● **Provided data**
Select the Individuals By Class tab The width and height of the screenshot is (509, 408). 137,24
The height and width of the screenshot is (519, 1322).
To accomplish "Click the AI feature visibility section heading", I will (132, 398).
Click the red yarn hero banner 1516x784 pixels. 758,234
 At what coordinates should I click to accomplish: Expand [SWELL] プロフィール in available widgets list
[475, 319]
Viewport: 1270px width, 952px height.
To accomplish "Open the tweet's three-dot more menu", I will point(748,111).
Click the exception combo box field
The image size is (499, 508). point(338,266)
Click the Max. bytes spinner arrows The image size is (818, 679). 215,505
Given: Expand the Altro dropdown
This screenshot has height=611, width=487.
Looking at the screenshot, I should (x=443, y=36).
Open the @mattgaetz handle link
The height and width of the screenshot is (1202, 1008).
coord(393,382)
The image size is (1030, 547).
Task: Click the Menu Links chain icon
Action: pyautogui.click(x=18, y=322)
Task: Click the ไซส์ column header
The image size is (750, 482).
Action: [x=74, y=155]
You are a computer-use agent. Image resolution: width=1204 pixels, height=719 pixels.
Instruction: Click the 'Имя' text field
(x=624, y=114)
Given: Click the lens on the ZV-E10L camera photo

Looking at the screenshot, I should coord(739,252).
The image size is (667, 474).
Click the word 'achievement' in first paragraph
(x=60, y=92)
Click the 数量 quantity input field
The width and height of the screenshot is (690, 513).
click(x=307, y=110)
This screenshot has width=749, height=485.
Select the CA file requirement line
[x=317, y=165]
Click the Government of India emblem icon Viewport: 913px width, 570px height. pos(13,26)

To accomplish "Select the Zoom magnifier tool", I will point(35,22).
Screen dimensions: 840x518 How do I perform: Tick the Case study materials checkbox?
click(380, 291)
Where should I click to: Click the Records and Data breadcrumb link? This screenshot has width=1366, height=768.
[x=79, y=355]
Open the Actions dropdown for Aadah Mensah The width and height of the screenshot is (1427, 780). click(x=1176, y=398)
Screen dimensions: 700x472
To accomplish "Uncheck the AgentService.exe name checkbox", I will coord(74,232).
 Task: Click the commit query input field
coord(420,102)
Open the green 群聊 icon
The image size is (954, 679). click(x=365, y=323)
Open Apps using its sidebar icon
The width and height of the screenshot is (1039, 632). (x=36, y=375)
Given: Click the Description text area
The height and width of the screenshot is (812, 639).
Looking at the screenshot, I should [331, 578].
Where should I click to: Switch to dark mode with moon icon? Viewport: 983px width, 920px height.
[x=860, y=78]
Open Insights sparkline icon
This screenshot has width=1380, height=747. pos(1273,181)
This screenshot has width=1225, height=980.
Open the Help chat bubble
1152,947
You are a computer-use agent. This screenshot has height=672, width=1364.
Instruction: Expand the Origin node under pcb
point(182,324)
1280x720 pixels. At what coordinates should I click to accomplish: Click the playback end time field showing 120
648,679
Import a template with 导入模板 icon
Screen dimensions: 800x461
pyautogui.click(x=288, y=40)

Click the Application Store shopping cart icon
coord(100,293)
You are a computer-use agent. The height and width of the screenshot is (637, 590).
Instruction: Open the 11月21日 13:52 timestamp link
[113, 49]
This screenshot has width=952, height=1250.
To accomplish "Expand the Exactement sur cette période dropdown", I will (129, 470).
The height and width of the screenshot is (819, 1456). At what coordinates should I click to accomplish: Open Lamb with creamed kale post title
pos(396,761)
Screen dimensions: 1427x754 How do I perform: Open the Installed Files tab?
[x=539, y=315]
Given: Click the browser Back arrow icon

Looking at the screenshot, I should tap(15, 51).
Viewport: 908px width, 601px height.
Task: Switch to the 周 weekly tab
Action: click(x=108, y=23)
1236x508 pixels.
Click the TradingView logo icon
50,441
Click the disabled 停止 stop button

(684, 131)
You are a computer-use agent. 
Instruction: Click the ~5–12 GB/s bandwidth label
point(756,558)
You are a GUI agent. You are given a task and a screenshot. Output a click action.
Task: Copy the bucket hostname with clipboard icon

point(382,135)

● **About this task**
The lines above that include "computer" should each be listed.

● **Response**
You are a computer-use agent. Image resolution: width=1204 pixels, height=719 pixels.
You are a computer-use agent. This screenshot has height=672, width=1364.
You are a computer-use agent. The height and width of the screenshot is (637, 590).
You are a computer-use agent. 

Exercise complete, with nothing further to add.